Doodsangsten bij bestorming opvang Woerden
UTRECHT (ANP). Vluchtelingen en beveiligers hebben doodsangsten uitgestaan toen een groep van ruim twintig belagers op 9 oktober de noodopvang voor vluchtelingen in Woerden in sporthal Snellerpoort aanvielen. Dat bleek woensdag uit hun schriftelijke verklaringen bij de rechtbank in Utrecht.
Op het moment van de aanval verbleven er 150 asielzoekers, onder wie vijftig kinderen. De aanvallers met bivakmutsen op riepen teksten als „oprotten”. Ook gooiden ze met dranghekken, stenen en zwaar vuurwerk en probeerden ze de sporthal binnen te dringen.
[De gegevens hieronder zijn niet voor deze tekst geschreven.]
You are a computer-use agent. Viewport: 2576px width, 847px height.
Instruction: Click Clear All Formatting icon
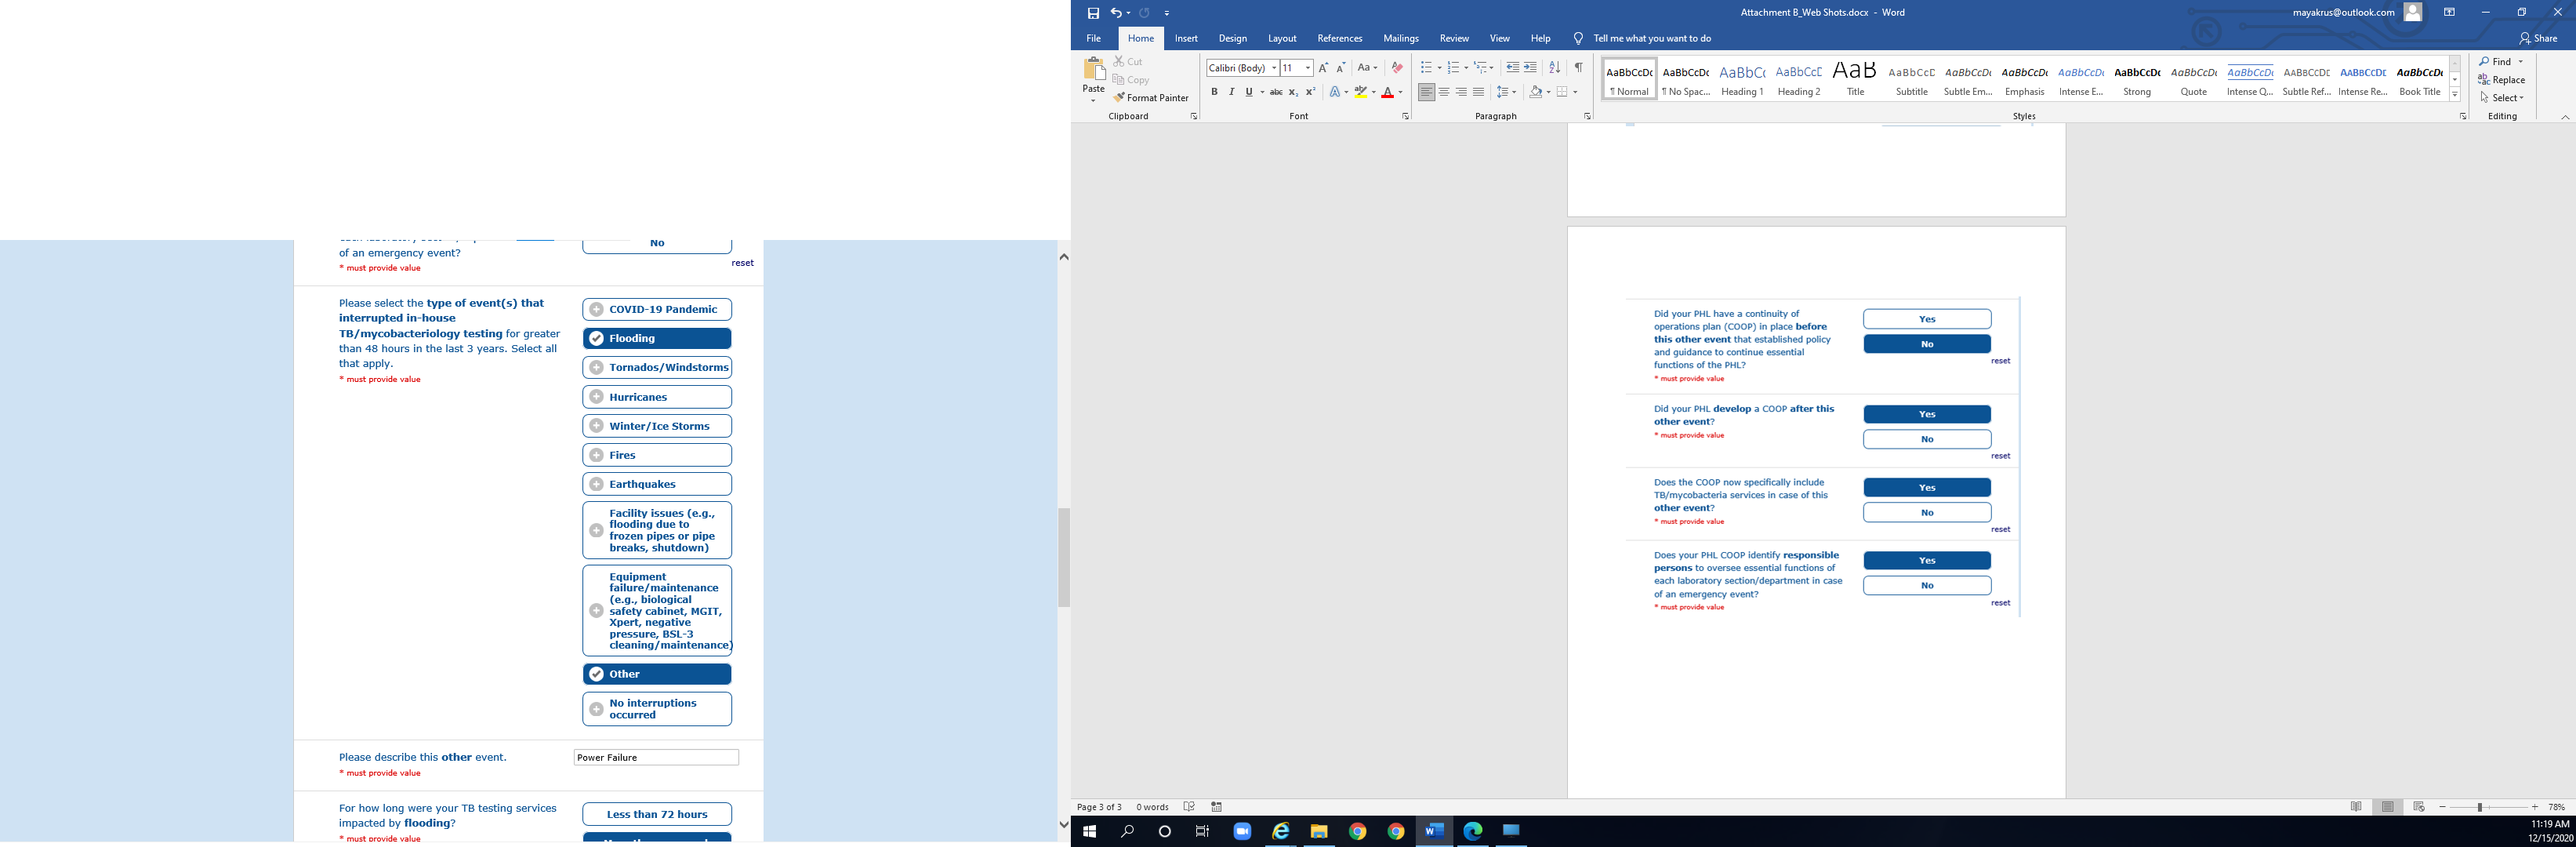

Een hondengeleider heeft verklaard dat hij zich „nog nooit zo bedreigd heeft gevoeld”. „Ze gooien met van alles. Wat was er gebeurd als ze binnen hadden kunnen komen?” Een andere beveiliger: „Uit het niets kwamen ongeveer 25 mensen zonder aanleiding op ons af en begonnen direct met het gooien van vuurwerk. Je bent bang dat ze je uit de auto trekken.”
In totaal moeten achttien mannen zich woensdag en donderdag bij de rechter in Utrecht verantwoorden voor de aanval. De aanvallers waren gehuld in het zwart. Een van hen droeg een sjaaltje met een witte doodskop. „Ik was bang dat er iets met de vluchtelingen zou gebeuren”, zei de betrokken vrouwelijke beveiliger.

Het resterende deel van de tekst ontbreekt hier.